A key strength of this study lies in its design as the first randomized controlled crossover interventional trial to demonstrate the amelioration of the MAGE through the consumption of a meal in a full-course meal manner, over one hour. This eating pattern effectively replicates the traditional full-course meal approach, in which dishes are served sequentially over an extended period. The observed reductions in glycemic responses may be beneficial for individuals both with and without T2DM, as higher MAGE levels have been associated with an increased risk of T2DM, arteriosclerosis, cardiovascular diseases [33], and dementia [34], even before the onset of T2DM [35]. Therefore, reducing MAGE may contribute to lowering the risk of developing impaired glucose tolerance, T2DM, and cardiovascular diseases in the long term [36,37,38,39].
Furthermore, the delayed consumption of the carbohydrate dish, which resulted in reduced early postprandial insulin secretion, may be particularly beneficial for East Asian populations, including Japanese individuals. This is because early-phase and total insulin secretion in East Asians is significantly lower than in Caucasians [40]. The suppression of excessive insulin may help to maintain the function of β cells in the pancreas, consequently helping to lower the risk of T2DM [41]. Insulin modulates vascular function through its effects on vasoreactivity, lipid metabolism, and inflammation, and through these multiple pathways, insulin dysregulation could contribute to neurodegeneration [42]. Because insulin plays a critical role in proteostasis, it has been reported to influence the clearance of amyloid β peptides and the phosphorylation of tau, both of which are hallmarks of Alzheimer’s disease [42]. Additionally, hyperinsulinemia is a key etiological factor in the development of metabolic syndrome, type 2 diabetes mellitus (T2DM), cardiovascular disease, and cancer [43].
One of the key characteristics of traditional Japanese cuisine (Washoku), recognized as an Intangible Cultural Heritage by UNESCO, is its emphasis on home-cooked meals and the practice of spending extended periods enjoying food with others [44]. However, traditional dietary patterns have increasingly shifted toward Western-style eating habits, which prioritize fast food and ultra-processed products over the enjoyment and sharing of home-cooked meals.

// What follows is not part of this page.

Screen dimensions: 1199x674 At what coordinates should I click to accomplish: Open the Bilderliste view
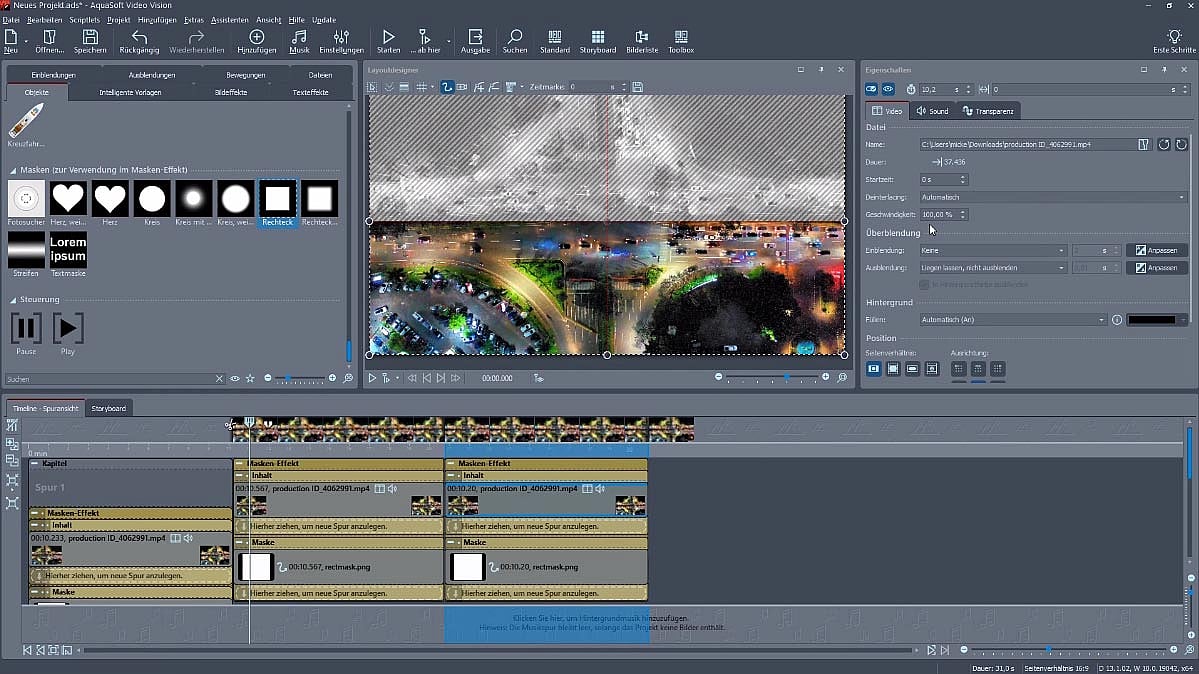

Modern lifestyles and globalization have further contributed to changes in eating behaviors, resulting in meals being consumed quickly and with diminished social interaction in many countries, including Japan. Meal satisfaction is not solely determined by portion size or caloric intake [45]; instead, the act of taking time to eat and sharing food and beverages with others are critical components. In contrast, consuming fast food in a short period of time, with limited social engagement, is often associated with reduced meal satisfaction [46,47]. Our findings underscore the importance of not only the composition of macro- and micronutrients, but also different eating manners, in maintaining optimal metabolic responses. Occasionally taking the time to enjoy each dish individually, with friends and family, can be considered a factor that enriches life. In the present study, the specific effects of food order on glycemic response were not directly evaluated, as numerous studies have already demonstrated that consuming vegetables first and carbohydrates last plays a significant role in mitigating glycemic and insulin excursions [9,11,12,22]. However, it is important to emphasize that food order—consuming vegetables first and carbohydrates last—is a crucial factor. Even when eating in a full-course meal manner, consuming carbohydrates first elevates postprandial glucose and insulin responses, thereby diminishing the beneficial effects of eating over a long period of time [11,12,22].
Several limitations of the present study should be acknowledged. First, this study was designed as an acute interventional trial to examine the effects of consuming a meal in a full-course meal manner, replicating the prolonged mealtimes characteristic of social gatherings, such as parties or banquets. However, the study protocol did not include the consumption of alcohol, which is typically present during parties or banquets, nor did it incorporate social interactions, such as conversations with others. As a result, the findings may not fully capture the metabolic responses associated with these additional factors, limiting the generalizability of the results. Second, the study population consisted of small number of young, healthy Japanese women; therefore, it is uncertain whether these results are applicable to individuals with T2DM, different genders, elderly people, or other racial groups. Third, GLP-1 and other incretin hormones may play a role in the regulation of blood glucose and insulin levels, as well as in delaying gastric emptying, in individuals both with and without T2DM, when meals are consumed one dish at a time, with intervals between courses. However, GLP-1, GIP, and gastric emptying rate were not investigated in this study; the role of incretin hormones when eating in a full-course meal manner remains unclear. Therefore, future investigations, particularly large-scale clinical studies, are worth conducting to confirm the overall mechanisms and effectiveness of eating in a full-course meal manner regarding glycemic and hormone responses in individuals with and without T2DM.

5. Conclusions

Our findings indicate that consuming meals in a full-course meal manner for one hour, with intervals between courses, improves the MAGE in young healthy women. However, future studies, particularly large-scale clinical trials, are warranted to further elucidate the underlying mechanisms and evaluate the efficacy of consuming meals in a full-course meal manner regarding glycemic and hormonal responses in individuals with and without T2DM.

Author Contributions

S.I. designed the study, recruited participants, conducted experiments, performed the data analysis, and wrote the article. S.K. (Shizuo Kajiyama) conducted the experiments, contributed to the discussion, and reviewed the article. Y.H. (Yuki Higuchi). and S.I. contributed to recruiting participants, performed the data analysis, and contributed to the writing of the article. K.K. and T.M. performed the data analysis and contributed to the writing of the article. S.M., N.O., S.K. (Shintaro Kajiyama), Y.H. (Yoshitaka Hashimoto), and M.F. contributed to the discussion and reviewed the article. S.I. and S.K. (Shizuo Kajiyama) are guarantors of this work, and, as such, have full access to all the data in the study, and take responsibility for the integrity of the data and the accuracy of the data analysis. All authors have read and agreed to the published version of the manuscript.

Funding

This study was supported by Kyoto Women’s University.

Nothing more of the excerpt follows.